Willicroft was founded in 2018 as an evolution of the dairy company founded by Vanstone’s father in 1957. With an ethos rooted in sustainability – the company’s CEO was Mother Nature – the brand’s products were available at retailers in three countries, and restaurants in several more.

The B Corp-certified startup’s latest product lineup featured Greek White, Italian Aged, Young Dutch, and Original Fondue cheeses, as well as a hard butter called Better – all made from ingredients like cashews, soybeans and white beans via fermentation.

“We came close to creating a self-sufficient business that balanced profitability with a positive impact but ultimately fell short. I take a great amount of heart in knowing that our recipes have found happy and trusted homes,” wrote Vanstone.

“Last year, in particular, was a sobering reality check on the pace at which our food industry is transitioning,” he added.

“A certificate my grandparents (a dairy farmer) received from the UK milk board illustrates this vividly: one of the Holstein Friesian cows on the farm produced 100 tonnes of milk across its lifetime. This is a staggering output for a single animal. By contrast, Willicroft, in its reimagined form, produced a little under 100 tonnes in total over our six-year existence.”

The company also had a wine and cheese store in Amsterdam called Kelder, which closed its doors in May 2023. Following Vanstone’s announcement about the business’s closure, its website has now gone offline too.

Non-dairy cheese has a major taste gap

Vegan cheese was the fastest-growing plant-based product in Spain, France and Italy, and saw sales hike by 7% between 2022 and 2023 in Europe’s six largest markets.
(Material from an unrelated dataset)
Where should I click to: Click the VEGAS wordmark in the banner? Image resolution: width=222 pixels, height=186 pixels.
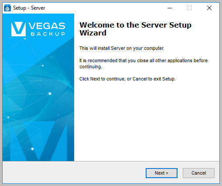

At the same time, this is a very small category within the plant-based sector, taking up just a 3.6% market share.

Broadly, non-dairy cheese is a tough space. This is the one category perceived as most far away in taste and texture from its dairy-based counterparts, a challenge that has bred lots of competition among brands vying to fill this gap.

Large and established brands like Violife, Sheese and Bel Group’s Nurishh dominate the market, but consumers remain unconvinced by the current options on the market. Three in 10 Europeans aren’t familiar with fermented vegan cheese products like Willicroft’s, according to a 2024 survey of over 7,800 people. And 22% of those who’ve tasted them don’t consume them, highlighting a major gap in satisfaction.

willicroft cheese
Courtesy: Willicroft

While Willicroft was making strong inroads with its butter alternative, made from shea and coconut oil and fermented soybeans, its progress was likely impeded by the overarching financial challenges.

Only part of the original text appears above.